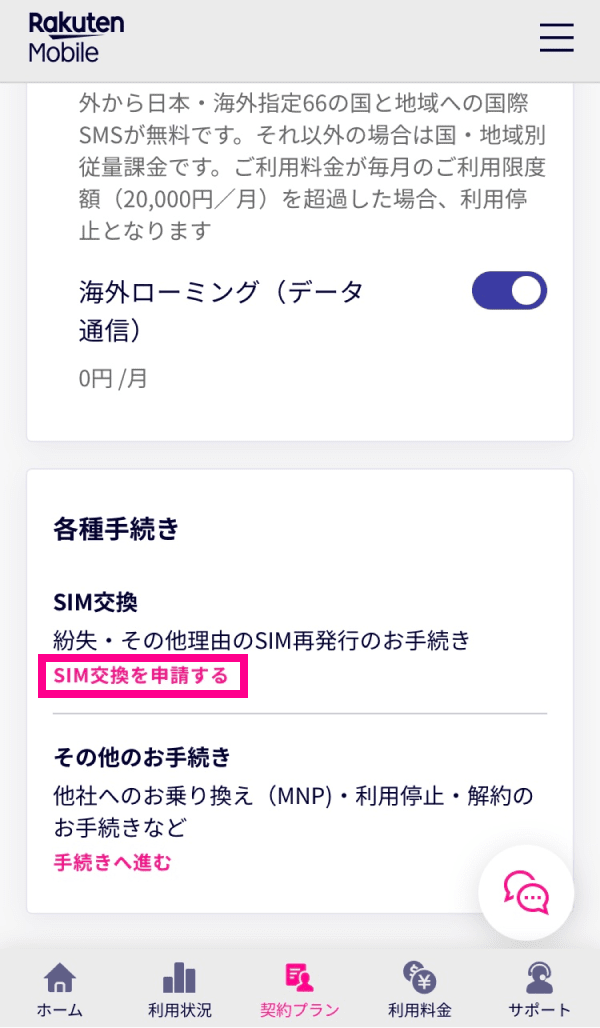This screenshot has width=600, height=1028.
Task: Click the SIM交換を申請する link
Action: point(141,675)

---

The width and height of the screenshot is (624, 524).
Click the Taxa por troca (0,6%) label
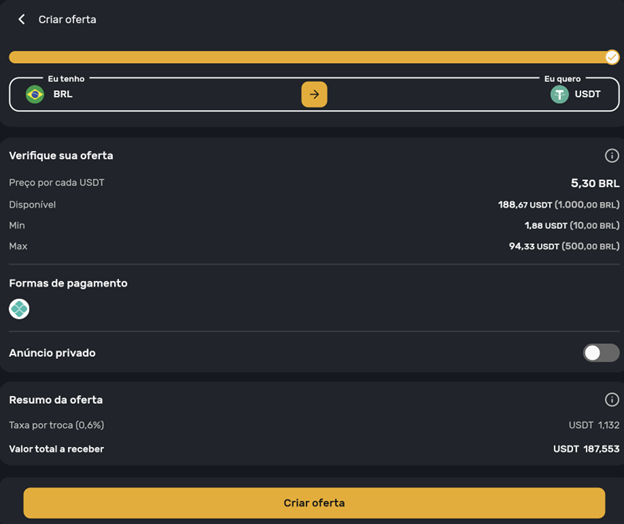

_TASK PROMPT_
Show every line of the records above that contains the word "Click".

_EXERCISE OUTPUT_
Task: Click the SIM交換を申請する link
Click the Taxa por troca (0,6%) label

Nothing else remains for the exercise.